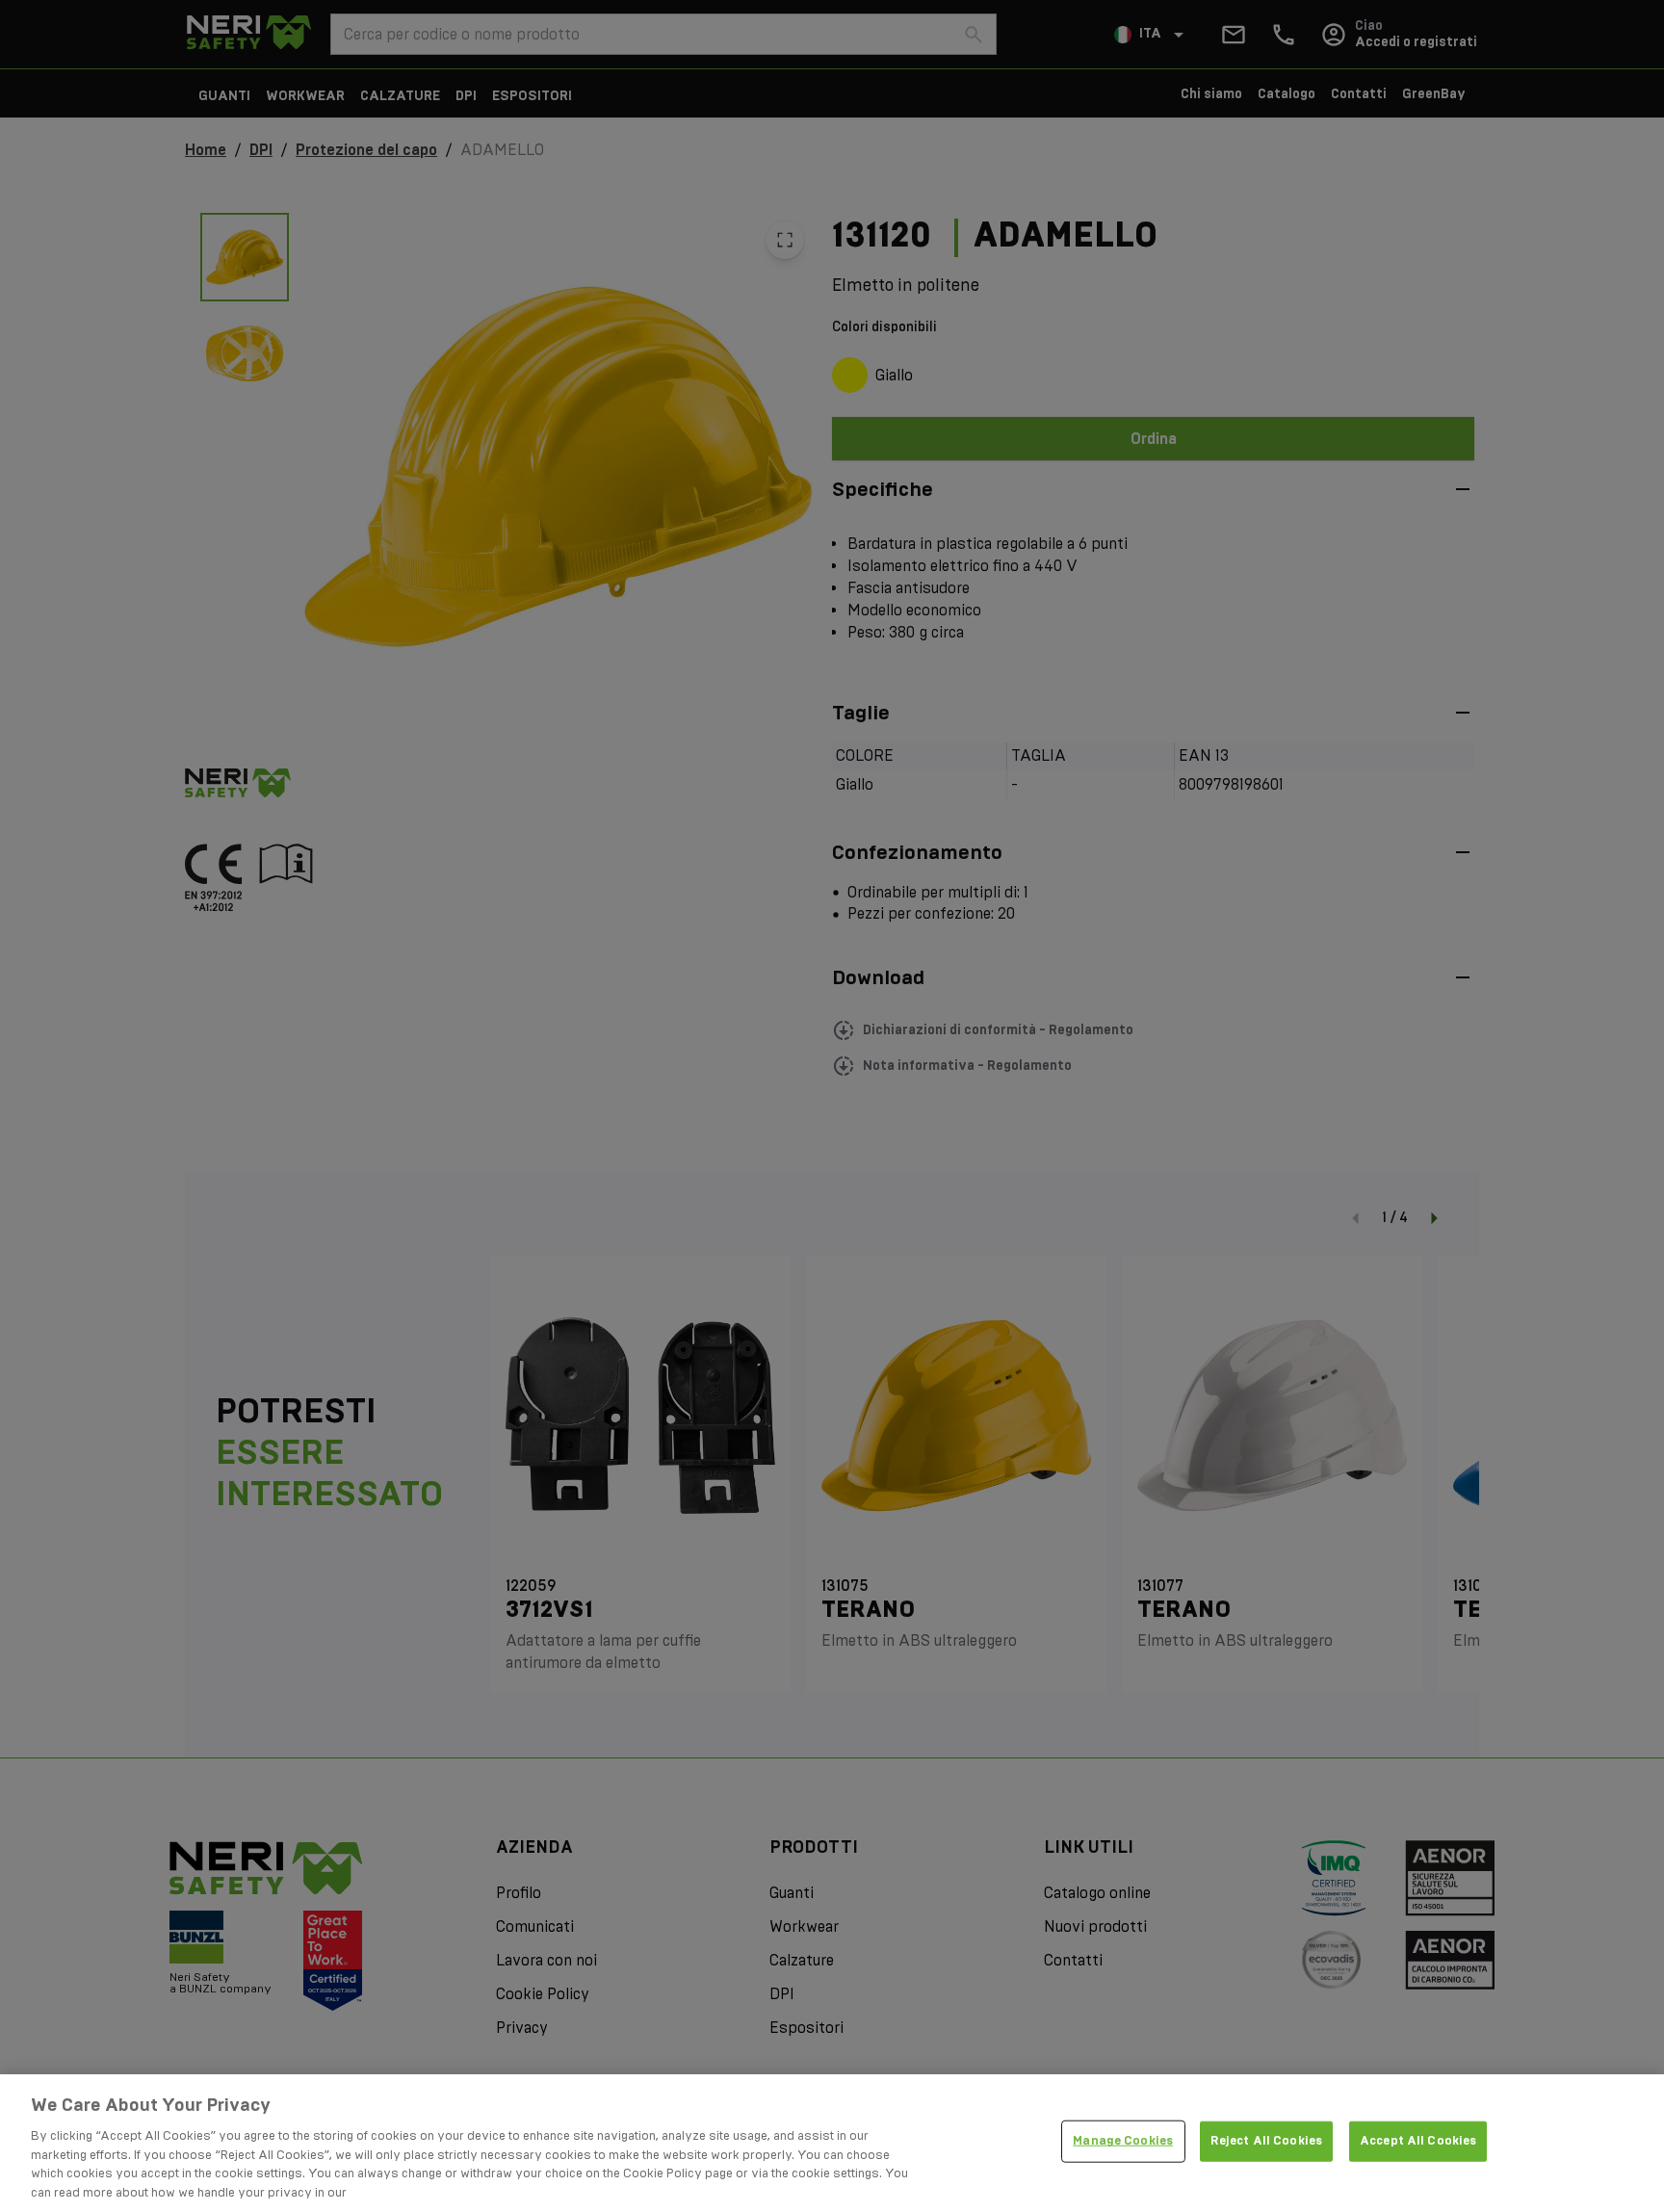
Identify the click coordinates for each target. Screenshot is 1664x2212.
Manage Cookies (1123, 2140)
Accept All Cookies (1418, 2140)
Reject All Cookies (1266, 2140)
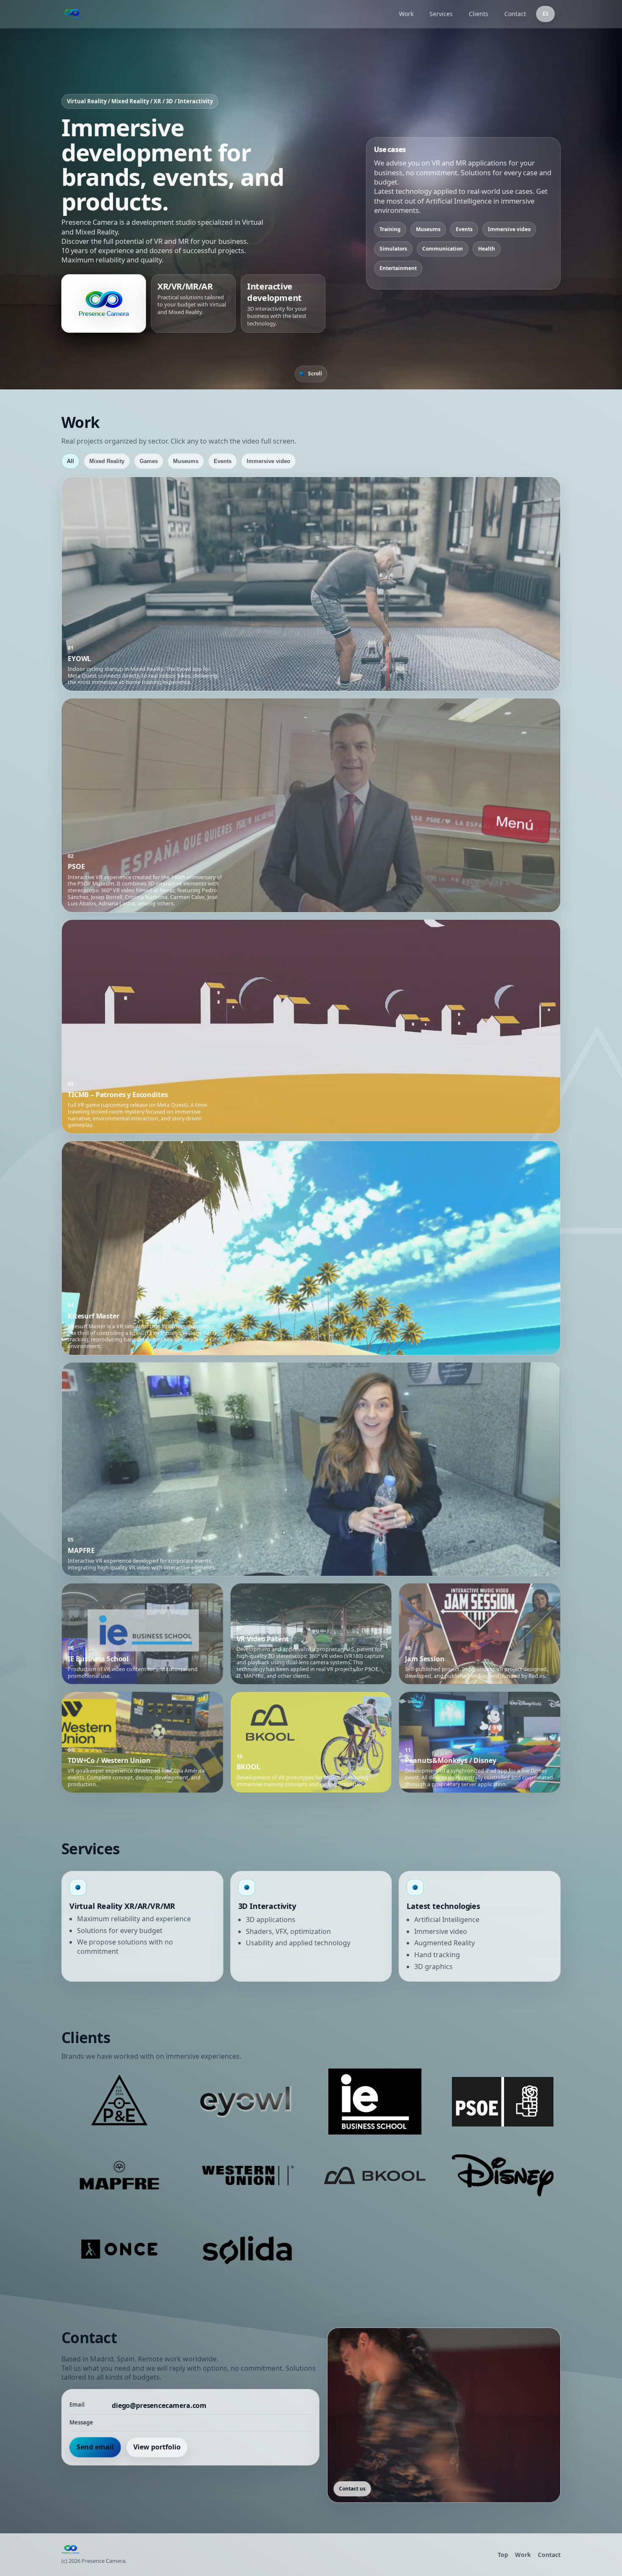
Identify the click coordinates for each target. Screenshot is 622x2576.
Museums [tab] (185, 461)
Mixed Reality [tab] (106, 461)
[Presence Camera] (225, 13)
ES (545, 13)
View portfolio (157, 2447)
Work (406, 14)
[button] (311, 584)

============

## PROBLEM
Please repeat the listing precisely, excluding the pictures it contains.

## TASK OUTPUT
Identify the click coordinates for each target. Screenshot is 1664x2212.
Manage Cookies (1123, 2140)
Accept All Cookies (1418, 2140)
Reject All Cookies (1266, 2140)
Identify the click coordinates for each target. Screenshot is 622x2576.
Museums [tab] (185, 461)
Mixed Reality [tab] (106, 461)
[Presence Camera] (225, 13)
ES (545, 13)
View portfolio (157, 2447)
Work (406, 14)
[button] (311, 584)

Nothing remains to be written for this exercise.